The first question that comes to mind: Assuming the surveys to be accurate, what has the “junior” of the late dictator Ferdinand Marcos done to merit the majority or 60% of Pulse Asia’s survey respondents?

Until his loss to Robredo in the 2016 vice-presidential race, he had been governor, congressman and senator in forgotten number of years, with nothing but forgettable achievements to brag about.

Octa Research fellow Guido David defended the surveys without delving into specifics in an interview with the Daily Inquirer (Feb. 23, 2022 issue): “If your candidate is lagging in the surveys, then that means that there should be more work done to promote this candidate. Instead of saying that the survey must be wrong, we should flip the question and ask why people are choosing other candidates.”

Pulse Asia president Ronald Holmes seemed to disagree when he told the Philippine Star (Feb. 24 issue), “The proliferation of surveys that are really unreliable give a bad name to survey research.”

Political analyst Dindo Manhit – representing the research firm Stratbase ADR Institute — sees the possibility of “a Marcos landslide” due to the combined forces of two powerful families descending from strongmen Ferdinand Sr. and outgoing President Rodrigo Duterte.

Unfortunately, the same argument could also support the “never again” views of disgruntled citizens who now make up the tens of thousands of warm bodies swarming VP Leni’s campaign sorties nationwide. Have none of them been counted among the alleged 1,200 to 2,400 survey respondents?

Stratbase ADR, incidentally, is recognized as the “paymaster” behind the SWS surveys.

That reminds us of the late Senator Miriam Defensor Santiago who, while running for President in May 2016, asked the faculty and students of the University of the Philippines-Mindanao, “Why is it that when universities are asked from left to right, it is Miriam? But if commercial surveys are conducted, I’m not even there.”

Today’s surveys done by universities and colleges sustain Miriam’s observation on the credibility of school surveys with identifiable responders. A case in point is the February survey done by Catholic Educational Association of the Philippines (CEAP), the national association of Catholic educational Institutions in the Philippines, which showed Robredo getting 1,624 votes or 52.57 percent out of a total of 3,089 responses from students, school heads and administrators; Marcos Jr. with 24.54 percent or 758 votes; and Moreno on third with 9.61 percent or 297 votes. The rest of the 10 candidates got less than three percent each.
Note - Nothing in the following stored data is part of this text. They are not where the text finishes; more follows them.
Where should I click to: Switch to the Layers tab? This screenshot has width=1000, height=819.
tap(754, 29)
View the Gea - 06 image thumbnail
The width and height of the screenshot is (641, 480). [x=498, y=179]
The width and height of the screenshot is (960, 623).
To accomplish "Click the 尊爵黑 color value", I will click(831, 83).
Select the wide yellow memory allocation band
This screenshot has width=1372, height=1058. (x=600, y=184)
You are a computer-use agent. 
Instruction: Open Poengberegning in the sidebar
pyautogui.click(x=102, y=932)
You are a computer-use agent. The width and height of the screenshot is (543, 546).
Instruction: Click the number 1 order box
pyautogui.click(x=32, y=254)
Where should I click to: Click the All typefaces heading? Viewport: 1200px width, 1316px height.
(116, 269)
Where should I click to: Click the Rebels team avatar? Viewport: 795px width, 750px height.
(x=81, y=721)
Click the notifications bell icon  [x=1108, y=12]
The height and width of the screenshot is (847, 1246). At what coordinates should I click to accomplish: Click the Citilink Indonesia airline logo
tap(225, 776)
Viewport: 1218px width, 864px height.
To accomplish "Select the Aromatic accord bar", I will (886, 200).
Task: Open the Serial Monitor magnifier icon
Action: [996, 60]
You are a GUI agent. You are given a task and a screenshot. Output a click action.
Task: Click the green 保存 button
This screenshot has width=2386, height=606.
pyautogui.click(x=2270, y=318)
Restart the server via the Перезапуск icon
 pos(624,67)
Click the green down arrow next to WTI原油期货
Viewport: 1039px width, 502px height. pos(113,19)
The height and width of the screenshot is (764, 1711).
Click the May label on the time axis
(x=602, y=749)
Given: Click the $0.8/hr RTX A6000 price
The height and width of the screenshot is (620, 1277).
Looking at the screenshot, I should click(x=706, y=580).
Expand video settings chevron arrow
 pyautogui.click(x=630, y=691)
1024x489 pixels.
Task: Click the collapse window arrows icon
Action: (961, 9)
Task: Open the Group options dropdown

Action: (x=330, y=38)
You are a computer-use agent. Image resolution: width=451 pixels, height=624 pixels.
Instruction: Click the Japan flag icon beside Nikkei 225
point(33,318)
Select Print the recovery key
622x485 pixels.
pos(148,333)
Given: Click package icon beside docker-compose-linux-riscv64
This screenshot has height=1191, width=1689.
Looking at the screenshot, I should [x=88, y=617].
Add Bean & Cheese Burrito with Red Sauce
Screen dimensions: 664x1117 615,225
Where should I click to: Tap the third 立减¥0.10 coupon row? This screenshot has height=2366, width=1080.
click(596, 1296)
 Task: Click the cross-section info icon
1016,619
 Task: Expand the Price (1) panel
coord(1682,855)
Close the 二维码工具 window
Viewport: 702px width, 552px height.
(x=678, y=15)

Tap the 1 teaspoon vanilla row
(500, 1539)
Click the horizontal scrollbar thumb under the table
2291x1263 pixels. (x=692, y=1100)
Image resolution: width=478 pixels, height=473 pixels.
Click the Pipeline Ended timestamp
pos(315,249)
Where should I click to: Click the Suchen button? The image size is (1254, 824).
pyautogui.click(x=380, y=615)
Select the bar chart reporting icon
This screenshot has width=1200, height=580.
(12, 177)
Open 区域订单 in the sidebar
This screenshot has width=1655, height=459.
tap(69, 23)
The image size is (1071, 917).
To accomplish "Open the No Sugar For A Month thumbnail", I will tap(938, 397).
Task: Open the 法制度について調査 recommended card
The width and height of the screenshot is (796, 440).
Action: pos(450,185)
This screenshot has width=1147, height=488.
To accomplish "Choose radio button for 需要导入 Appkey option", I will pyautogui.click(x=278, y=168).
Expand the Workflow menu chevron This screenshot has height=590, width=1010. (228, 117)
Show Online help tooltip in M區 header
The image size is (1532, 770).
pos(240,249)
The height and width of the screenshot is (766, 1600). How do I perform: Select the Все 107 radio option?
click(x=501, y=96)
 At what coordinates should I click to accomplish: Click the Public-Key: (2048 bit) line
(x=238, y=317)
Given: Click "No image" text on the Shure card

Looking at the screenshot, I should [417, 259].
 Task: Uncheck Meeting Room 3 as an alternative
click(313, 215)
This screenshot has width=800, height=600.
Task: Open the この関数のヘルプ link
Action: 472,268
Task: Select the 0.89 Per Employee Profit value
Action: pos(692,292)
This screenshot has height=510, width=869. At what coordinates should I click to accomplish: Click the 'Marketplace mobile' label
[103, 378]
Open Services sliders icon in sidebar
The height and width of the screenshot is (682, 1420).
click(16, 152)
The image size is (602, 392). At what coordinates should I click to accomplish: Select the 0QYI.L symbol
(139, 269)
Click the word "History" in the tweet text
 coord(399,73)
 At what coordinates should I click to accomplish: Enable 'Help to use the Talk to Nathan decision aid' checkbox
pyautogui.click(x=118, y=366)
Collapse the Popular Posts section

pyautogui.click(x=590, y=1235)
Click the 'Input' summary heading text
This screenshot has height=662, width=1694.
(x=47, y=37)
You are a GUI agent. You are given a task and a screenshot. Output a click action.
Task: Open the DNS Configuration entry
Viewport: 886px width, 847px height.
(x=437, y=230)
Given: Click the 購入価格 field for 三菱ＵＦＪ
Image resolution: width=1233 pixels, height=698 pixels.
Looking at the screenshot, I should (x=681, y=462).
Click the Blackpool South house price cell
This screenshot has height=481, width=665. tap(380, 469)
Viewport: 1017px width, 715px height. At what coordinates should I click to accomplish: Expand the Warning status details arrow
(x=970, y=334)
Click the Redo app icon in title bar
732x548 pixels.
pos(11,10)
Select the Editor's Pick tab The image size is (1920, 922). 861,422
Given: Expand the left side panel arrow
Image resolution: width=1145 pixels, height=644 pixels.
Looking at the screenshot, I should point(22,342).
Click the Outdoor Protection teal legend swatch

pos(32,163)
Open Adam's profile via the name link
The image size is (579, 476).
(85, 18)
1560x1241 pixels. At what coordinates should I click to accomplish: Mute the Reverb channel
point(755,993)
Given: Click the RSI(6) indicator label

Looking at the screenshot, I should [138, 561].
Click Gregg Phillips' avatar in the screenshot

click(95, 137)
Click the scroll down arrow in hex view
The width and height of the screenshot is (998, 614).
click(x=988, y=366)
Robredo’s running mate Francis “Kiko” Pangilinan topped the CEAP’s vice-presidential survey race with 30.37 percent or 938 votes, besting runner-up Sara Duterte with 26.84 percent or 829 votes.

Harassments done by local officials to sway student opinion have turned into embarrassments. This was the message conveyed by the aborted motorcade planned by the local government of Passi City for the Bongbong-Sara “uniteam”.

It earned parents’ disgust after the city scholars had accused the local government of threatening to suspend their scholarships should they not show up for the motorcade.

In contrast, the Leni-Kiko rally at the Iloilo Sports Complex in Iloilo City packed an estimated 40,000 warm bodies. Similar crowds elsewhere cast doubt on the legitimacy of contradictory survey results.

Common sense tells us that the so-called “scientific methodology” used in polling the faceless 1,200 to 2,400 interviewees – assuming they exist — could not feel the pulse of 67 million Filipino voters.

If you say you have not been surveyed so far, just like me, let’s hope instead for our participation in the May 9, 2022 elections, and for our votes to be counted.